Fremont Street is a street in downtown Las Vegas, Nevada that is the second most famous street in the Las Vegas Valley – and Nevada – besides the Las Vegas Strip.  Named in honor of explorer and politician John C. Frémont and located in the heart of the downtown casino corridor, Fremont Street is today, or was, the address for many famous casinos such as Binion's Horseshoe, Eldorado Club, Fremont Hotel and Casino, Golden Gate Hotel and Casino, Golden Nugget, Four Queens, The Mint, and the Pioneer Club.

Prior to the construction of the Fremont Street Experience, the western end of Fremont Street was the representative scene for Las Vegas that was included in virtually every television show and movie that wanted to depict the glittery lights of Las Vegas.  The abundance of neon signs, like cowboy Vegas Vic, earned the street the nickname of "Glitter Gulch".

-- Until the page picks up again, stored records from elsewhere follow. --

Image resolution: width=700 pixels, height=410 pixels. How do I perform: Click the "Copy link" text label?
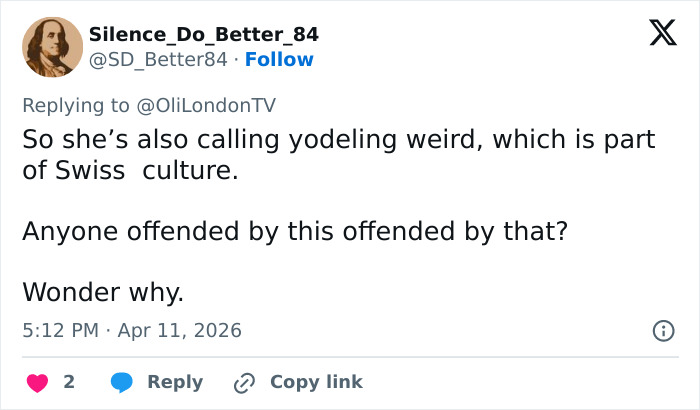point(316,382)
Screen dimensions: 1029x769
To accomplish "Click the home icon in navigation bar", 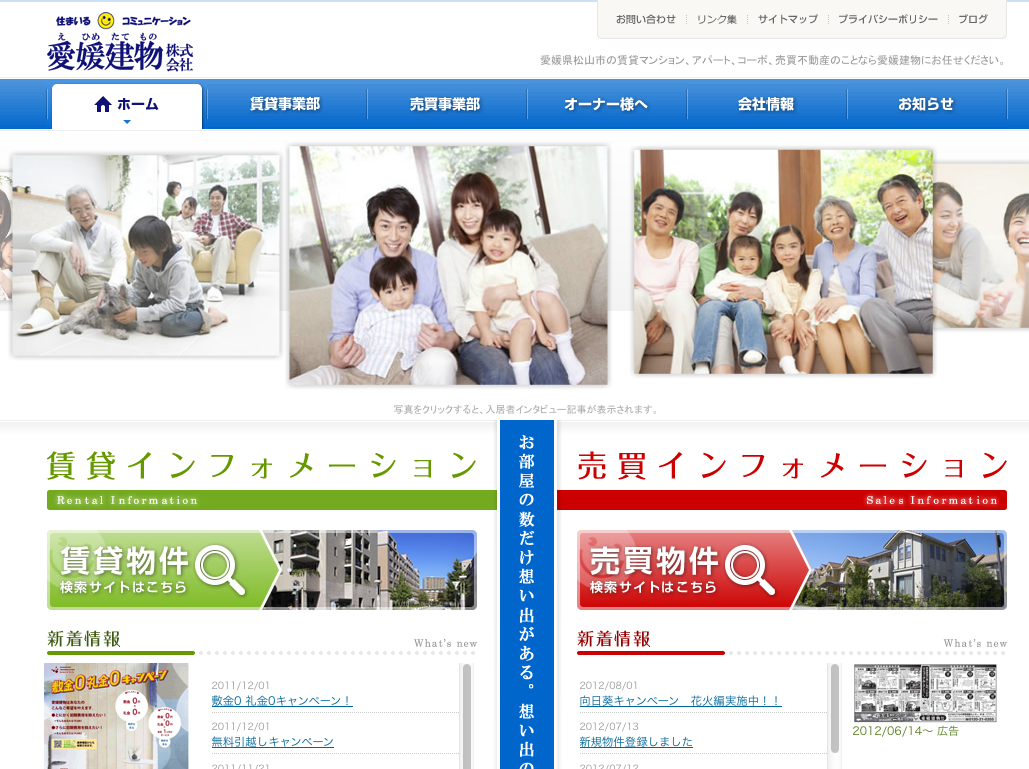I will [103, 104].
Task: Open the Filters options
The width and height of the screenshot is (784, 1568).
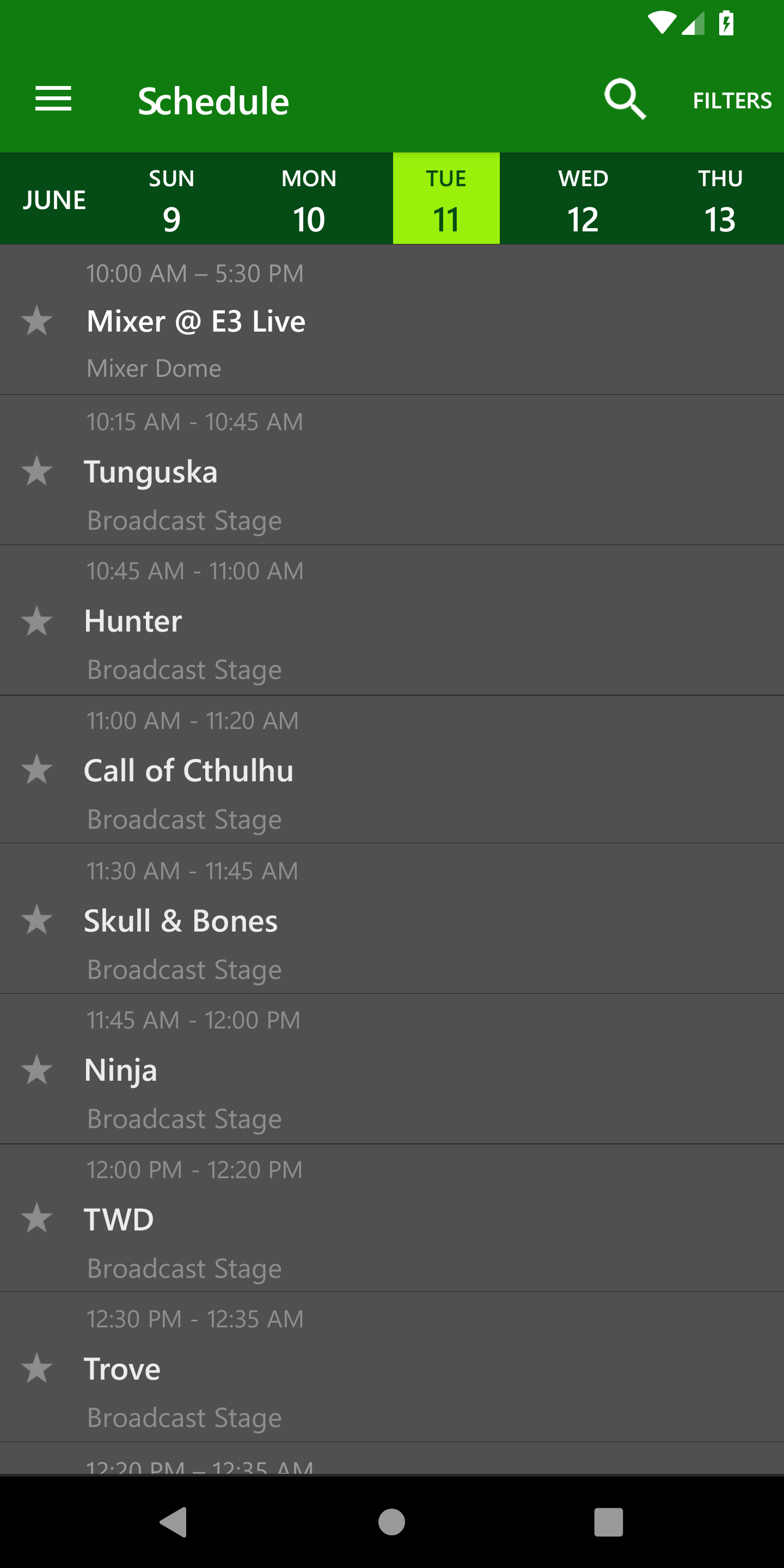Action: pyautogui.click(x=732, y=100)
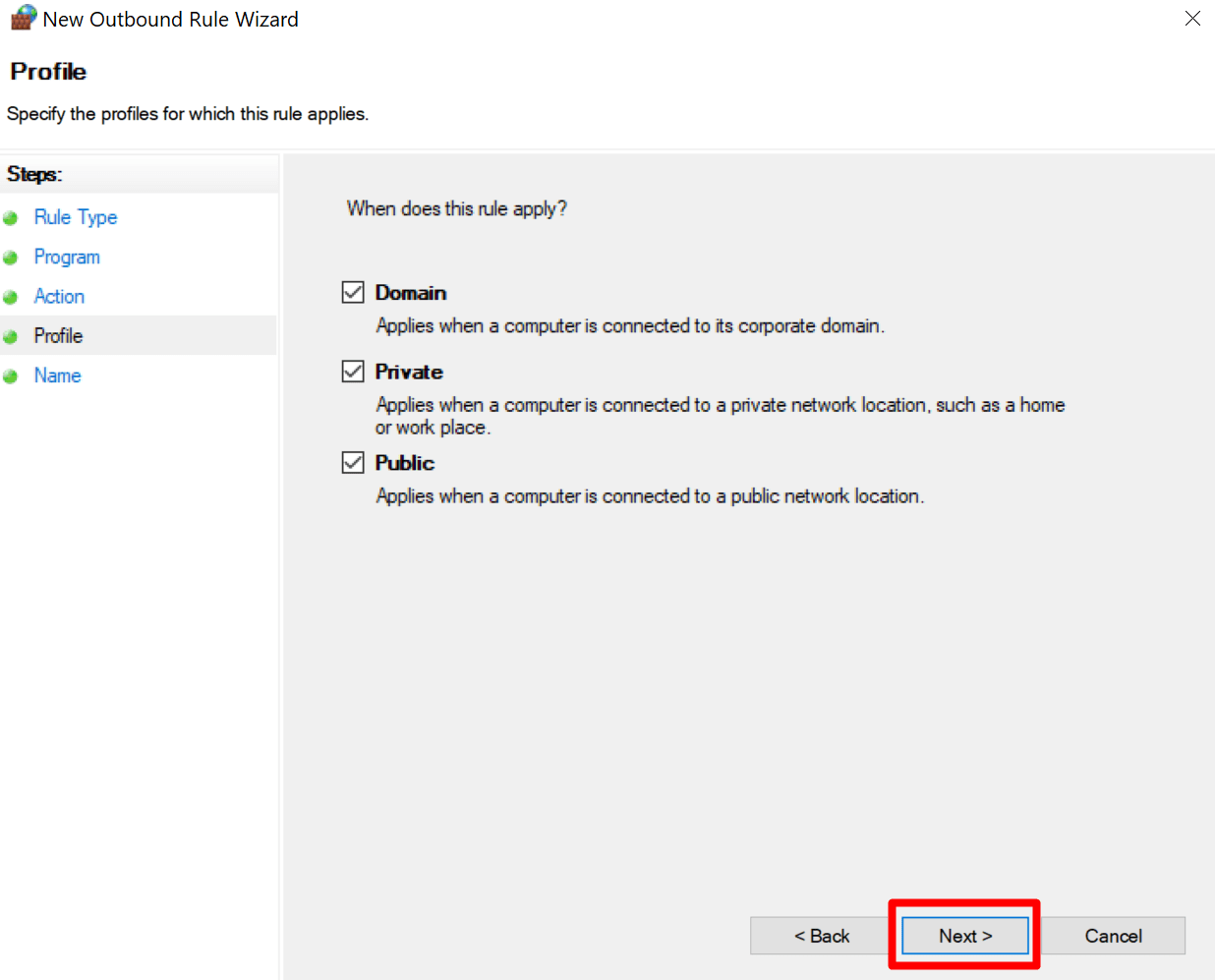Click the green bullet beside Action
1215x980 pixels.
click(11, 297)
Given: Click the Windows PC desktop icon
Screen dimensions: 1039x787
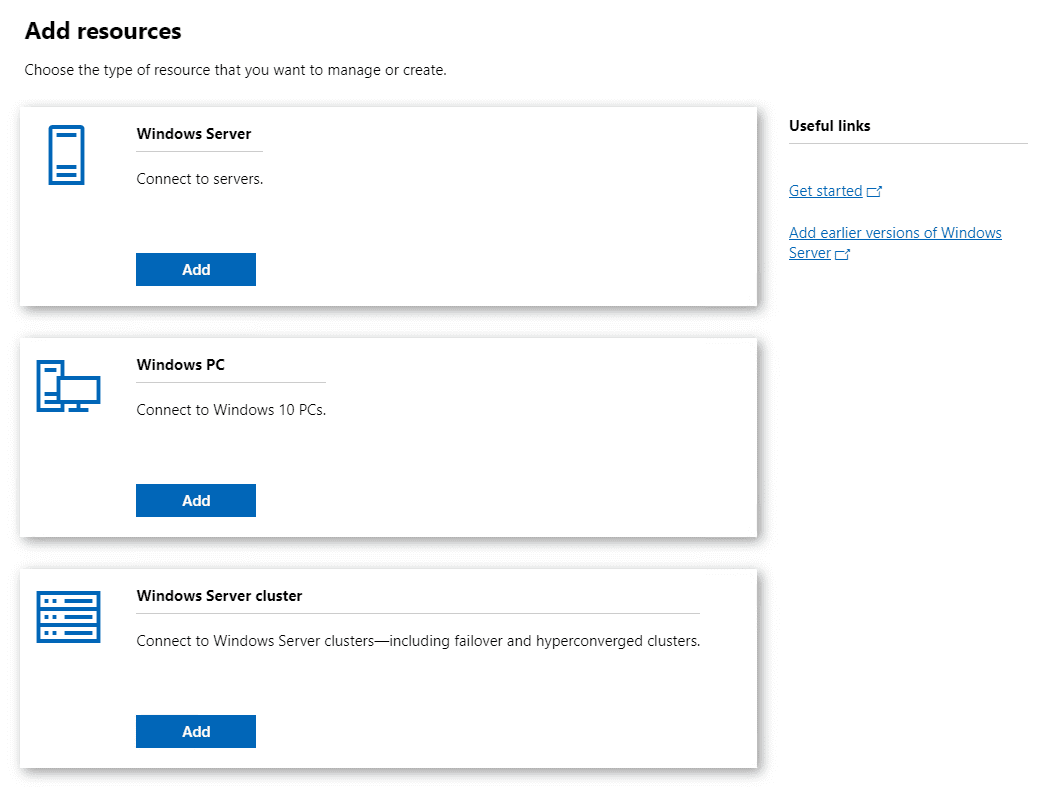Looking at the screenshot, I should 68,386.
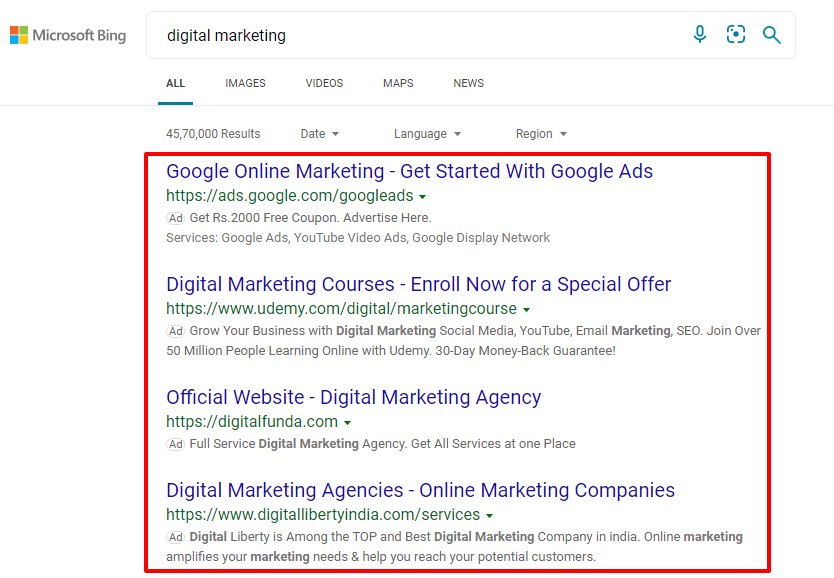Expand arrow beside digitallibertyindia.com URL
The height and width of the screenshot is (578, 834).
490,516
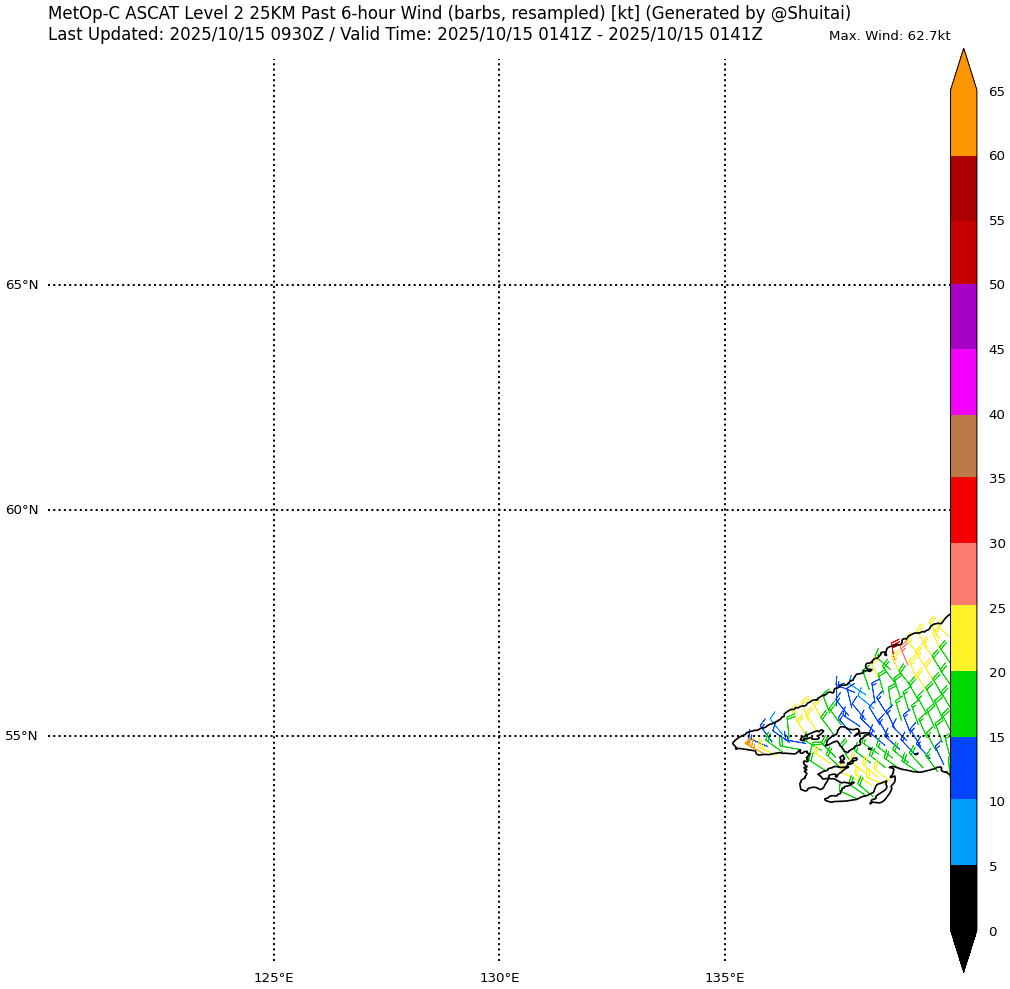Pick the yellow 20–25 kt colorbar band
This screenshot has width=1010, height=989.
tap(963, 638)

Fremont Street is designated between Main Street and Sahara Avenue in a northwest–southeast direction, although auto traffic actually begins at Las Vegas Boulevard.  At Sahara, it leaves Las Vegas proper and continues as Boulder Highway.  Fremont Street formerly carried several national highways, including U.S. Route 93 (US 93), US 95, and US 466. US 93 and US 95 have been rerouted along Interstate 515, while US 466 has been decommissioned. The section of Fremont Street east of the Fremont East District is currently designated Nevada State Route 582.

Although prostitution has been illegal in Clark County since 1971, the street has a reputation for prostitution.

History 

Fremont Street dates back to 1905, when Las Vegas itself was founded.  Fremont Street was the first paved street in Las Vegas in 1925 and received the city's first traffic light in 1931. Fremont Street also carried the shields of U.S. Route 93 (US 93), US 95, and US 466 before the construction of the interstate freeways, including I-15.

While gambling was established prior to being legalized, the Northern Club in 1931 received one of the first 6 gambling licenses issued in Nevada, and the first one for Fremont Street.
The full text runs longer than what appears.